Excerpted records ->
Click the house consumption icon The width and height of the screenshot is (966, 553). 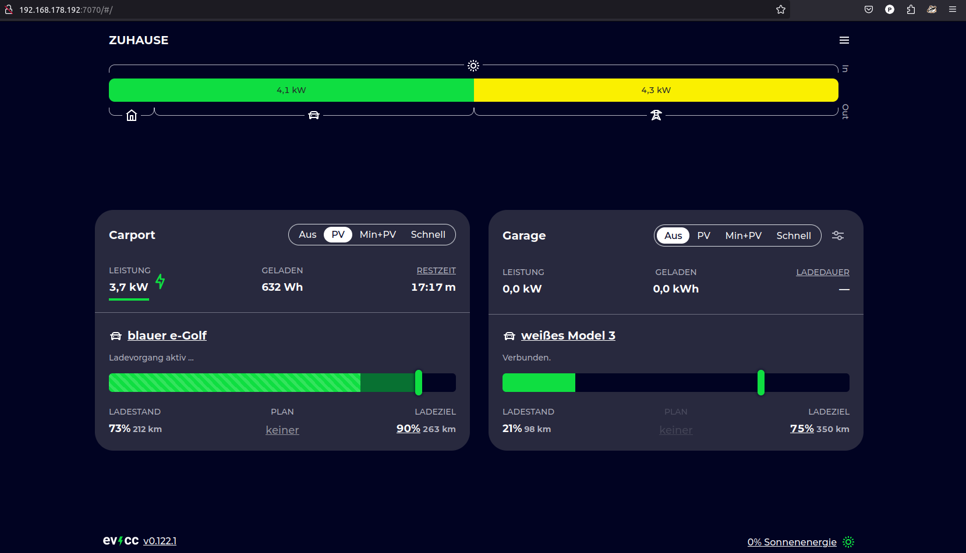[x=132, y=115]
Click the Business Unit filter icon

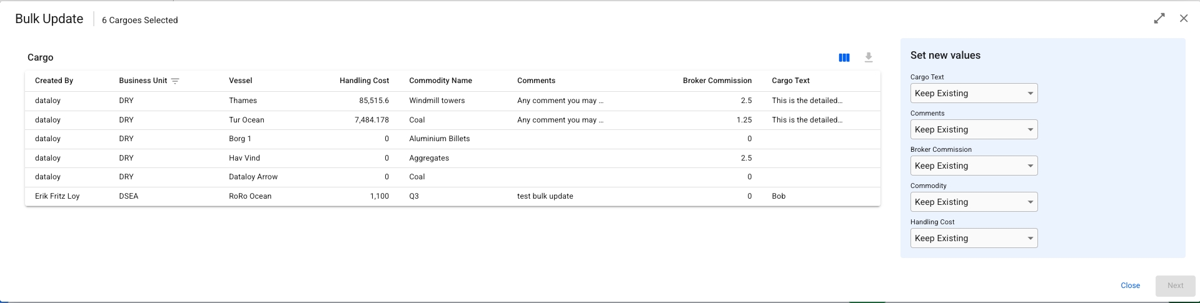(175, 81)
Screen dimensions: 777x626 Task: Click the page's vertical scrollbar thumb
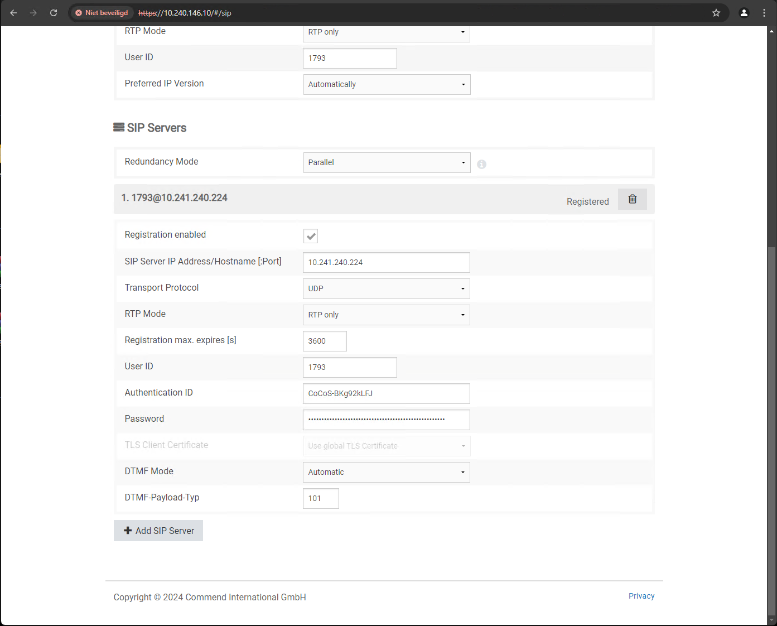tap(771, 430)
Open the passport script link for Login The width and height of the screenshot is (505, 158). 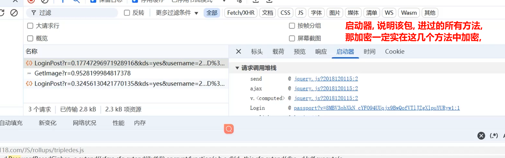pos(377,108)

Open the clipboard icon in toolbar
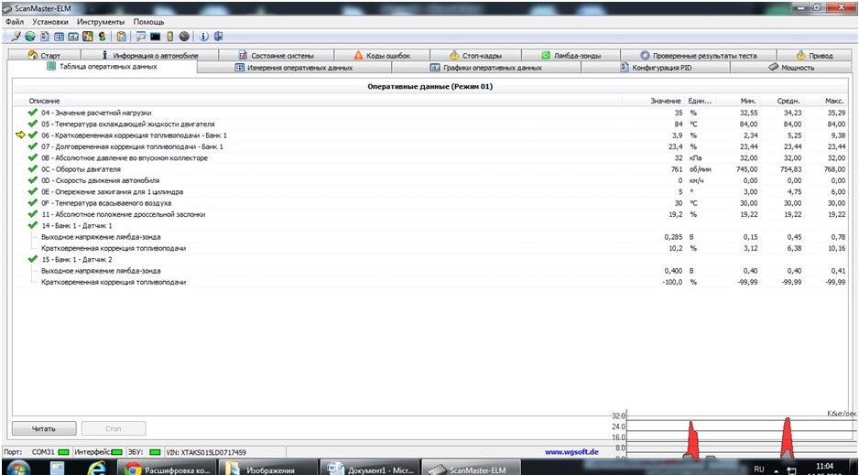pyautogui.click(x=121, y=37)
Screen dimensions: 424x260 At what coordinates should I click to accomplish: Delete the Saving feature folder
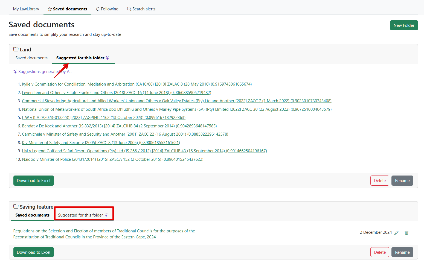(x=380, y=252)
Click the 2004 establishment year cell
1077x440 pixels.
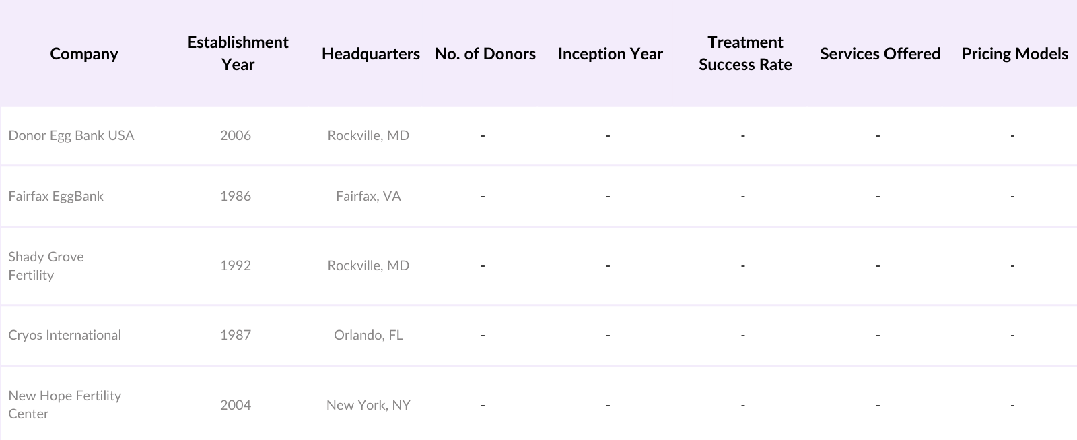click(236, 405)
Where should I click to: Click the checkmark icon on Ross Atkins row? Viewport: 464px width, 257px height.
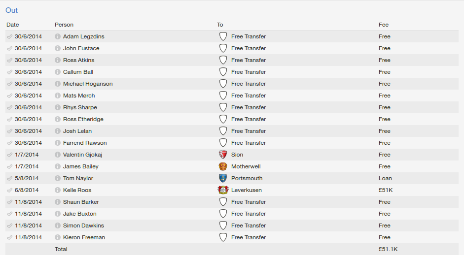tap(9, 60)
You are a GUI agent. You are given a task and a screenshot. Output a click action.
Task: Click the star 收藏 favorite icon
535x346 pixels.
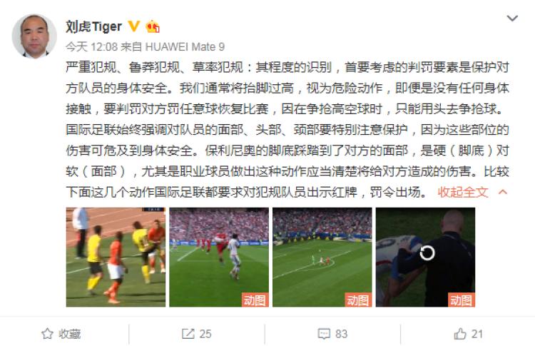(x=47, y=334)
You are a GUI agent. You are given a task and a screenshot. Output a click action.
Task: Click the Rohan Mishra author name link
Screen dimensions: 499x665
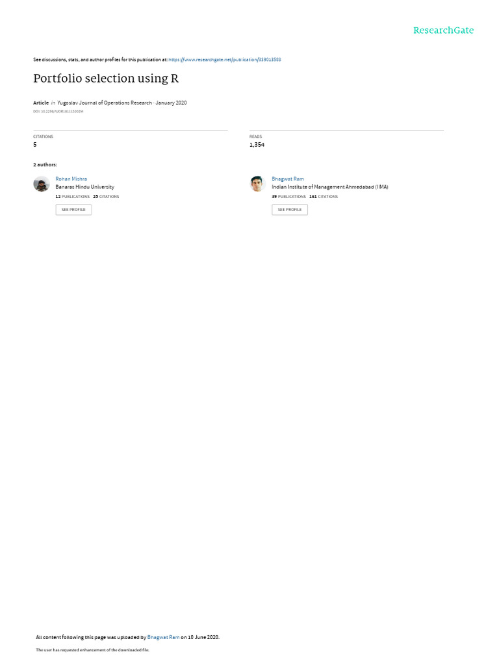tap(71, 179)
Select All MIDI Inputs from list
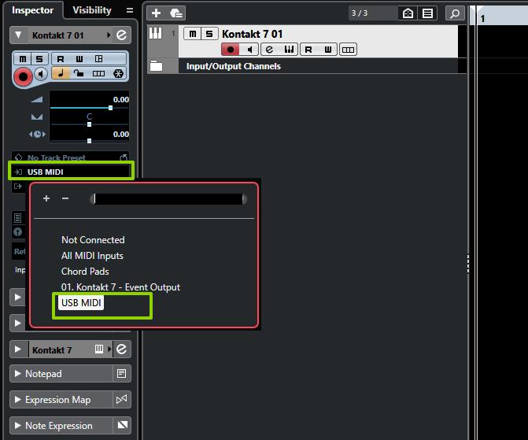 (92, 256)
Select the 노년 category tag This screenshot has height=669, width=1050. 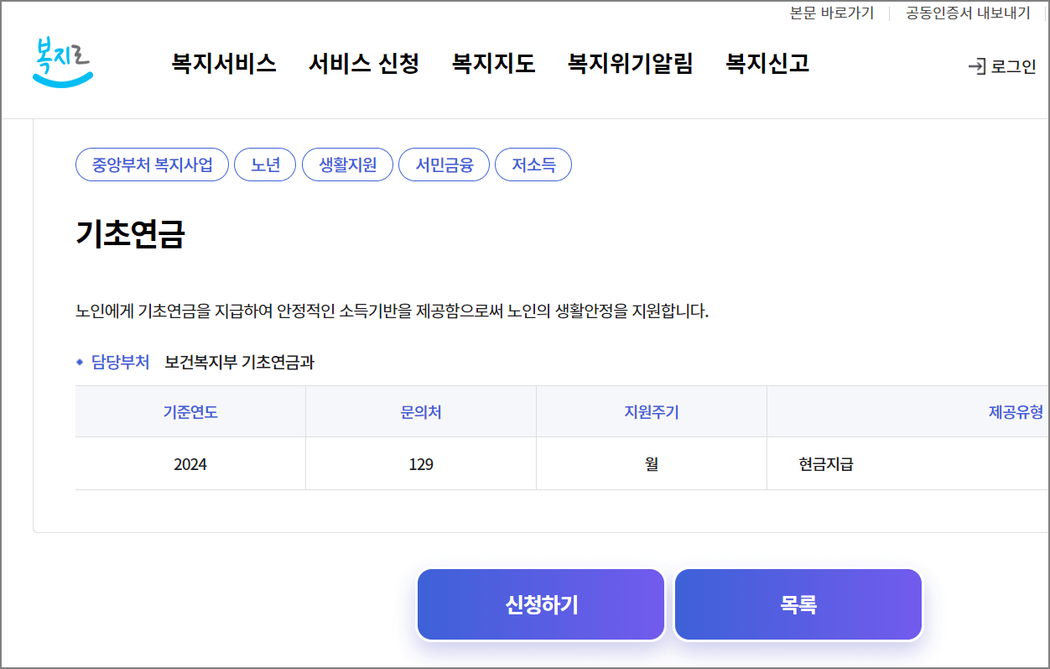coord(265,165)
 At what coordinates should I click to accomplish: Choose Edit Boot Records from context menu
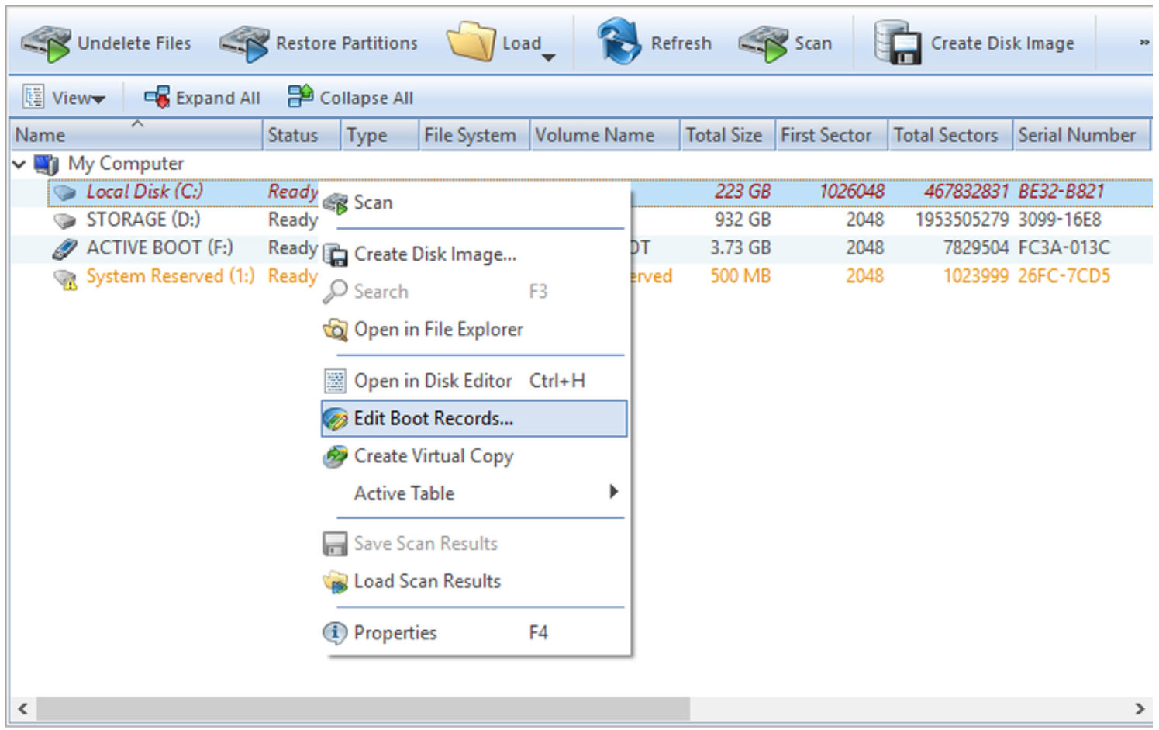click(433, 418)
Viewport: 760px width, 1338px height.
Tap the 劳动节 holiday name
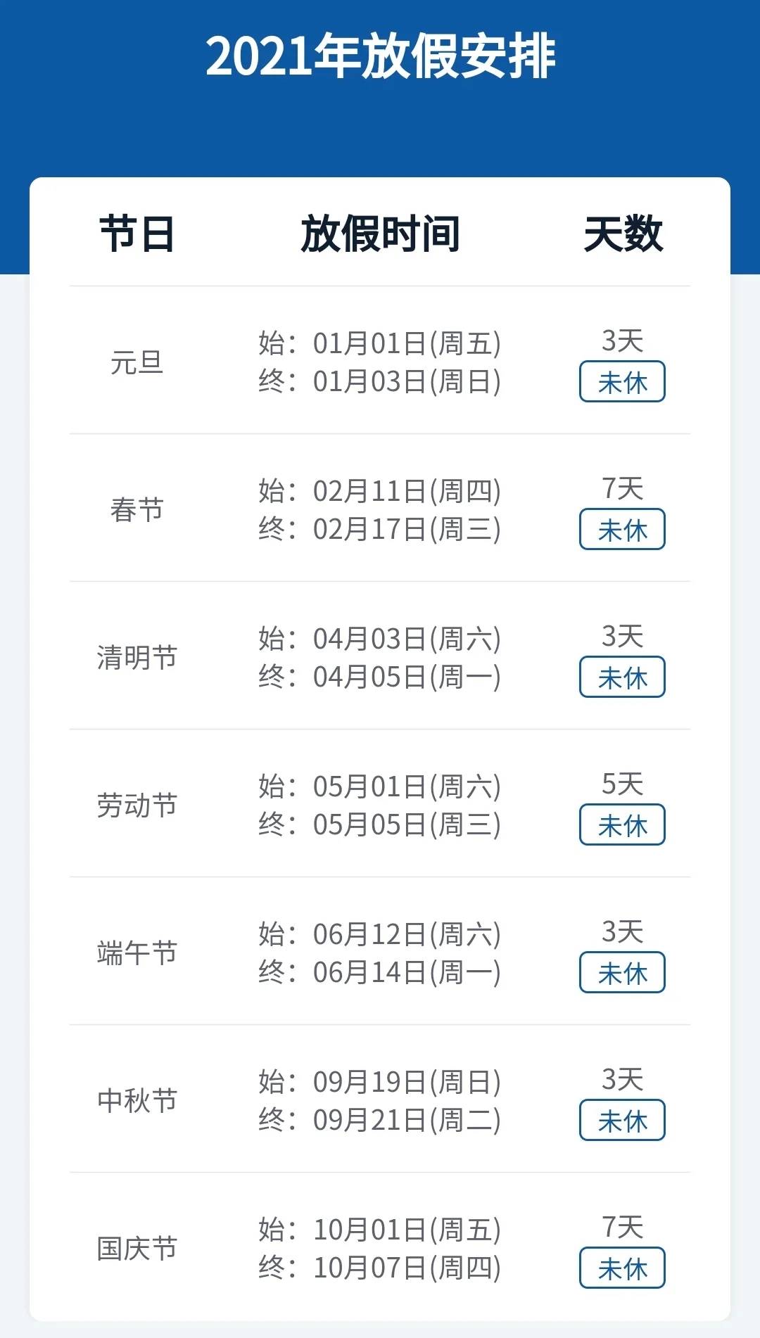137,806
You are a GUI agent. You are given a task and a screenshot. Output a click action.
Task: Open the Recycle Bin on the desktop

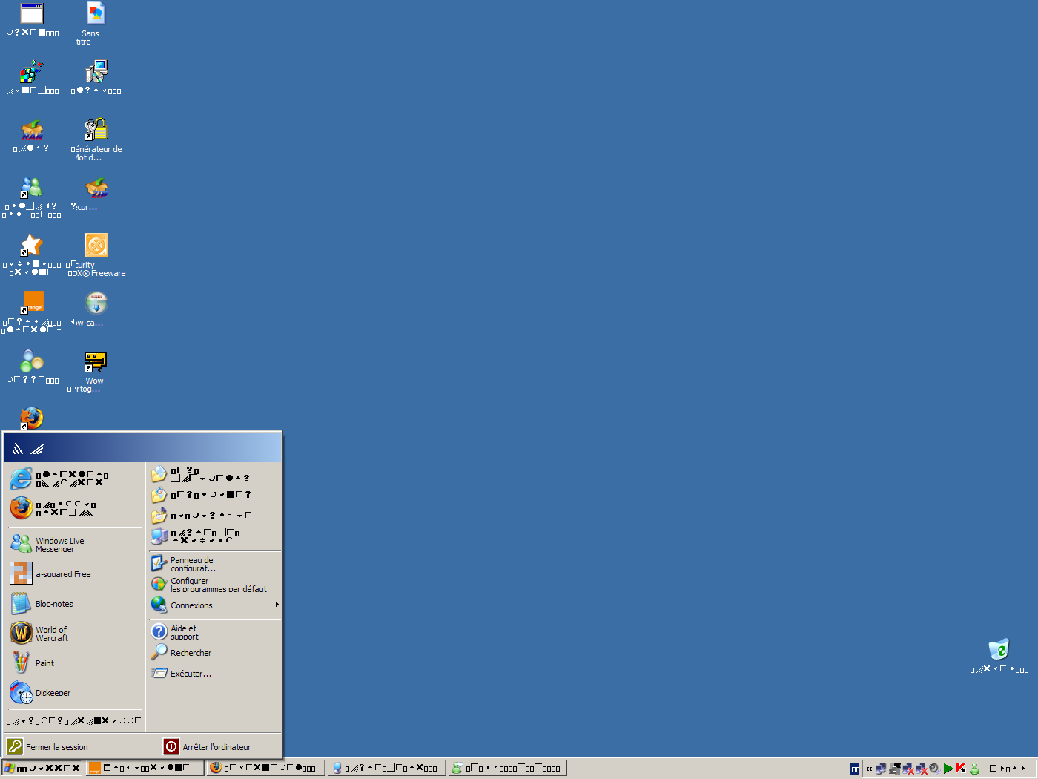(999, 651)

Work request -> Please reproduce nothing but the lines from the one containing "Tap the 劳动节 holiday name" through the closing line of the listing, retyped word for word, pictures excluded.

Solution for this problem ->
Tap the 劳动节 holiday name
137,806
You are a GUI agent. You are given a task and a screenshot. Output a click action.
Task: Open the Recycle Bin on the desktop

(999, 651)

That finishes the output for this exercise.